By Carl Zulauf and Gary Schnitkey
Given Federal premium subsidies, crop insurance will provide payments to farmers that exceed the premiums they pay. Payments to farmers have increased over time as premium subsidies have increased. This article examines crop insurance as a payment program. It uses data for barley, corn, cotton, grain sorghum, oats, peanuts, rice, soybeans, and wheat for the 1989-2023 crop years from USDA, RMA’s (US Department of Agriculture, Risk Management Agency) Summary of Business. Premium subsidies are used to measure long-term expected payments to farmers. Premium subsidies have increased notably in dollars per acre and relative to production cost. The variation across crops has also widened notably, underscoring the role of crop insurance as a payment program.
Premium Subsidy
Given the assumption that crop insurance premiums are rated so that total premiums equal payments, the premium subsidy is a measure of the long-term payments farmers can expect to receive from crop insurance. In short, it is the part of the premium farmers do not pay. Premium subsidies also are a cost to taxpayers of the crop insurance program.
Using premium subsidy instead of net farm indemnity (indemnity paid by insurance minus premium paid by farmers) avoids the confounding factor that indemnity paid may reflect short-term aberrations, including weather, that are not representative of the future. To further smooth out year-to-year variations, 10-year averages are used. We note that loss ratios vary across crops reflecting in part that net indemnity vary from premium subsidy for a crop.
Subsidy per Insured Acre
In 1998, the 10-year average of premium subsidy per primary insured acre ranged from $2 for barley, oats, sorghum, soybeans, and wheat to $10 for peanuts (see Figure 1 and Data Note 1). In 2023, the range was $13 for oats to $65 for cotton. Not only was the premium subsidy per acre notably higher in 2023 for all the crops in Figure 1, but the range from low to high subsidy per acre was also notably wider. The spread between the high and low values was $52 in 2023 ($65 -$13) vs. $8 in 1998 ($10 – $2%). Even excluding cotton, the spread in 2023 was $23 ($36 (peanuts) – $13), almost triple the $8 spread in 1998.
Subsidy vs. Cost of Production
Because cost of production varies notably by crop, it is important to examine subsidy per acre relative to the per acre cost of producing a crop. Cost is measured using total economic cost of production as calculated by USDA, Economic Research Service (ERS). ERS assigns a cost to all inputs except management, including an opportunity cost for owned land and unpaid labor.

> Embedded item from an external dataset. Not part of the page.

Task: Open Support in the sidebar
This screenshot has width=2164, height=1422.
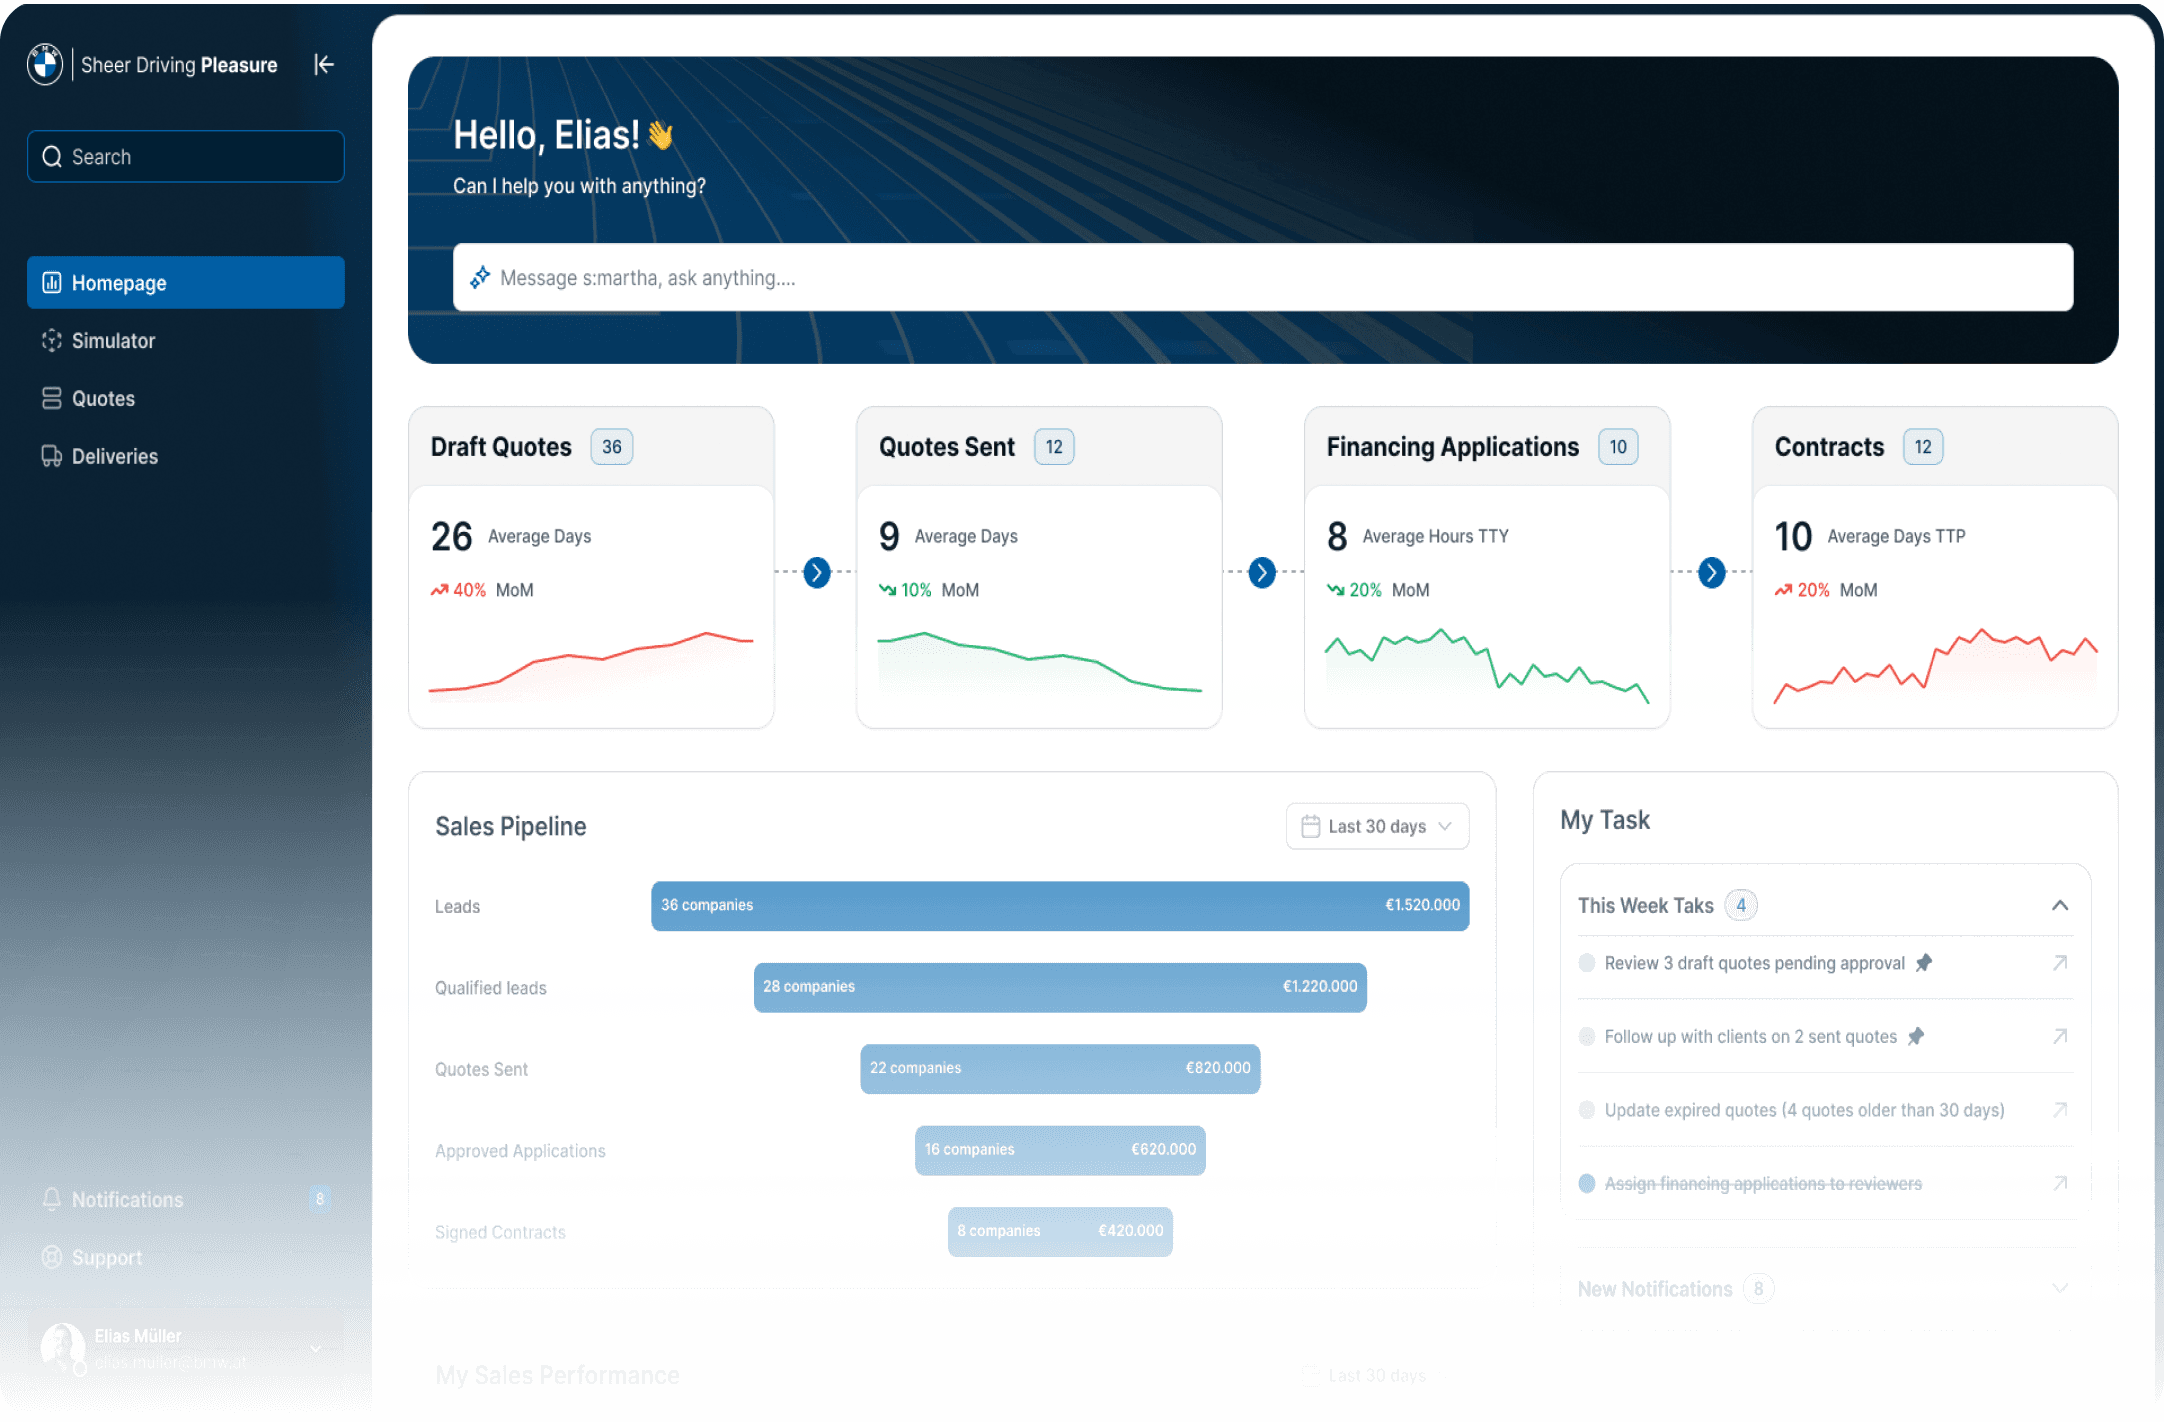Action: tap(106, 1257)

For an extended discussion of ERS cost estimates, see Zulauf, Langemeier, and Schnitkey (2020).
In 1998, the ratio of the 10-year average of premium subsidy per primary insured acre to the 10-year average of total economic cost of production per planted acre ranged from 0.5% for rice to 1.8% for cotton (see Figure 2). In 2023, the range was 2.7% for rice to 8.5% for cotton. Relative to economic cost, premium subsidy per acre increased on average by 332% for the nine crops between 1998 and 2023. Moreover, the spread from low to high value of the ratio widened by more than four times: from 1.3 (1.8% – 0.5%) to 5.8 (8.5% – 2.7%) percentage points.
Discussion
Since 1989, the role of crop insurance as a payment program has tripled, even after taking into account the increase in economic cost of production per acre. Crop insurance subsidies per acre and thus expected long-term payments by crop insurance have also increasingly favored some crops over others.
The increase in crop insurance’s payment function is enough to prompt an important policy question: “Has the US crop insurance program become a payment program that also provides growing season risk coverage or does it remain an insurance program that makes payments triggered by a covered risk event?”
In addressing this question, it is important to identify the role of specific factors in increasing crop insurance payments. Among the factors are higher crop prices, higher yields, higher subsidy rates; and the policy decision to state subsidy rates as a percent of premium.
The role of subsidy rates includes the increasing availability and use of add-up crop insurance. This consideration has become even more important because the public versions of both the House and Senate farm bills propose notable increases in subsidies for SCO (Supplemental Coverage Option) add-up insurance. Such a change will further shift crop insurance to being a payment program, with attendant issues of equity across crops and regions (see farmdoc daily, August 7, 2024).
Maybe, it is time for a strategic reassessment of crop insurance and its role in the farm safety net before SCO subsidies are increased.
Data Note 1
Primary insured acres do not include acres in insurance products that add insurance coverage on top of individual farm insurance products.